* start Passage to read *
The relationship between $\Delta_q(\Phi_{\rm CCJJ})$ and $I_p(\Phi_{\rm CCJJ})$ is fixed by the physical parameters of the rf-SQUID qubit. Changing the applied $\Phi_{\rm CCJJ}$ moves the rf-SQUID qubit along the curve shown in Figure 81.

For simplicity, we introduce a normalized annealing bias,

\begin{equation} c(s) = \frac{\Phi_{\rm CCJJ}(s) - \Phi_{\rm CCJJ}^{\rm initial}}{\Phi_{\rm CCJJ}^{\rm final} - \Phi_{\rm CCJJ}^{\rm initial}}, \end{equation}

where $\Phi_{\rm CCJJ}^{\rm initial}$ and $\Phi_{\rm CCJJ}^{\rm final}$ are the values of $\Phi_{\rm CCJJ}$ at $s = 0$ and $s = 1$, respectively ($c(0) = 0$ and $c(1)$ = 1).

The signal $c(s)$ is provided by an external room temperature current source. The time-dependence of this bias signal is chosen to produce a linear growth in time of the persistent current flowing in the rf-SQUID flux qubits, $I_p(s)$. Because $B(s) = 2 M_{\rm AFM} I_p(s)^2$, the problem energy scale grows quadratically in time (as seen in Figure 80).

## Annealing Energy Functions¶

This section describes quantum annealing energy functions and freezeout points on the D-Wave QPU and explains how tunneling energy changes as rf-SQUID qubits are coupled.

### Energy Scales¶

Two energy scales are relevant during quantum annealing, $A(s)$ and $B(s)$:

• $A(s)$ represents the transverse, or tunneling, energy. It equals $\Delta_q$, as defined in the Coupled rf-SQUID Qubits section.
• $B(s)$ is the energy applied to the problem Hamiltonian. It equals $2M_{\rm AFM}I_p(s)^2$, where $M_{\rm AFM}$ represents the maximum available mutual inductance achievable between pairs of flux qubit bodies.

Energy scales $A(s)$ and $B(s)$ change during the quantum annealing process. In particular, a single, global, time-dependent bias controls the trajectory of $A$ and $B$. At any intermediate value of $s$, the ratio $A(s)/B(s)$ is fixed. We can choose the trajectory of one of $A$ or $B$ with time. The standard annealing schedule, $s = t / t_f$, results in $I_p(s)$ growing linearly with time, producing a quadratic growth in $B(s)$. Typical values of $A(s)$ and $B(s)$ are shown in Figure 80.

### Freezeout Points¶

$A(s)$ sets the time scale for qubit dynamics. As annealing progresses, $A(s)$, and therefore this time scale, decreases. When the dynamics of the complex Ising spin system become slow compared to $t_f$, the network is frozen—that is, the spin state does not change appreciably as the Ising spin Hamiltonian evolves. While in general each Ising spin problem has different dynamics, it is instructive to analyze a simple system consisting of clusters of uniformly coupled qubits. These clusters of coupled qubits are called logical qubits.

Networks of logical qubits freeze out at different points in the annealing process, depending on several factors, including:

  For a logical qubit made of 3 qubits, for example, the relevant multiqubit states might be $\ket{\uparrow \uparrow \uparrow}$ and $\ket{\downarrow \downarrow \downarrow}$.
* end Passage to read *
* start Record extracts *
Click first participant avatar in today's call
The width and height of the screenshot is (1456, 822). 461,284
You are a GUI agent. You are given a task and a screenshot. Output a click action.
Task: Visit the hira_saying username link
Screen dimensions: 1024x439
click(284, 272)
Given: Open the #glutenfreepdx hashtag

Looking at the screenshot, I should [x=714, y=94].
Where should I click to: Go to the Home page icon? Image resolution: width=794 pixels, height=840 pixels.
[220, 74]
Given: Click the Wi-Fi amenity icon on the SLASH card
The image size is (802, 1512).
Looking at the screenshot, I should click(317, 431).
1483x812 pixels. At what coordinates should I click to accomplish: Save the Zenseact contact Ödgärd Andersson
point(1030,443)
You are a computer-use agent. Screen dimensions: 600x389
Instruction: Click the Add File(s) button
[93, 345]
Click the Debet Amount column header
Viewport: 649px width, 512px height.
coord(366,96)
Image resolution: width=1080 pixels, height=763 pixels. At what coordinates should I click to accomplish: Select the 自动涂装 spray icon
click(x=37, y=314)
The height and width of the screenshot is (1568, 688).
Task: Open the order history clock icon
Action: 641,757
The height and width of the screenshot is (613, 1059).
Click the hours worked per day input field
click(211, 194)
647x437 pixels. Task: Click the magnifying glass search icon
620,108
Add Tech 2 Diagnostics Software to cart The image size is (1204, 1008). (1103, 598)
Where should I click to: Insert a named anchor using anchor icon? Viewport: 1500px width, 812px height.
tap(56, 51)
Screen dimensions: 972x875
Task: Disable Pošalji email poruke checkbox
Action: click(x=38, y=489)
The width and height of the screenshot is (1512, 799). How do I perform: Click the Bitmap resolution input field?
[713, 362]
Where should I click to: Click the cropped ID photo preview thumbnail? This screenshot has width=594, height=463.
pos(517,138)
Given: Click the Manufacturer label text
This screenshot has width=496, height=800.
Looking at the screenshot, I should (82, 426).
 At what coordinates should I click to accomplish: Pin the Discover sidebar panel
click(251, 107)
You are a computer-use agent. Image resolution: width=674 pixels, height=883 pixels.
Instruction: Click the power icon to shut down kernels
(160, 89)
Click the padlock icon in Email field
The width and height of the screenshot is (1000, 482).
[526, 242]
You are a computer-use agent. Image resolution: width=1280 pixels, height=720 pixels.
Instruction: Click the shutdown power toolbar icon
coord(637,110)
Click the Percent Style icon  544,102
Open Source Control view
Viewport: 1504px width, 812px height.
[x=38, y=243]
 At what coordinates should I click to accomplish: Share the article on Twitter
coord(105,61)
* end Record extracts *
Reproduce the quantum annealing text word for word, starting at "### Energy Scales¶" and ending at "rf-SQUID Qubits section.". Rely on the quantum annealing text alone.

The result:
### Energy Scales¶

Two energy scales are relevant during quantum annealing, $A(s)$ and $B(s)$:

• $A(s)$ represents the transverse, or tunneling, energy. It equals $\Delta_q$, as defined in the Coupled rf-SQUID Qubits section.